*la perizia della felicità
ha la dolcezza dell’indulgenza
quando traduce l’ozio in negligenza*
La fortuna più grande che mi sia mai capitata si chiama “carcinoma”, più comunemente inteso come “cancro”, ma non userò più questi due termini perché, di solito, turbano la sensibilità di chi li legge, dunque chiamerò la mia fortuna “malattia”, “sofferenza”, “calvario”, “dolore”, in poche parole “rinascita” o anche, zambranianamente, “desnacimiento”.
Non si parla a caso di rinascita, come non parlerò a caso di travaglio. La sofferenza è principio primo di luce, ci accompagna alla luce, è fonte primaria della venuta al mondo:
nel primo pianto risiede tutta la gioia responsabile dell’affacciarsi alla vita.

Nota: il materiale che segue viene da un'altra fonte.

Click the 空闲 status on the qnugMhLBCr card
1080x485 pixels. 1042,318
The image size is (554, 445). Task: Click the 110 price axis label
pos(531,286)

Ed è così che ho vissuto questo ultimo anno di gestazione e travaglio, riformandomi e plasmandomi di giorno in giorno alle cose di ogni giorno, alla conquista della primordiale luce quotidiana, che l’ignoranza della morte offusca a chi non sa di avere giusto il tempo per dirsi vivo.
Mi sento un fiore,
sono un fiore che ogni giorno sboccia
e sboccia e sboccia, giorno dopo giorno
senza lungimiranza o desiderio
che valga un solo mio istante d’esplosione
di profumo e di colore.
Non ho tempo perché non mi chiedo tempo, sono tempo nella misura in cui vivo il tempo, dunque mi vivo istante per istante, con la gioia che lacera l’intensità dell’unica certezza. E non c’è nulla di mistico in tutto questo, ma un’allegria tutta immanente, un gesto di pace che si raccoglie in tenerezza.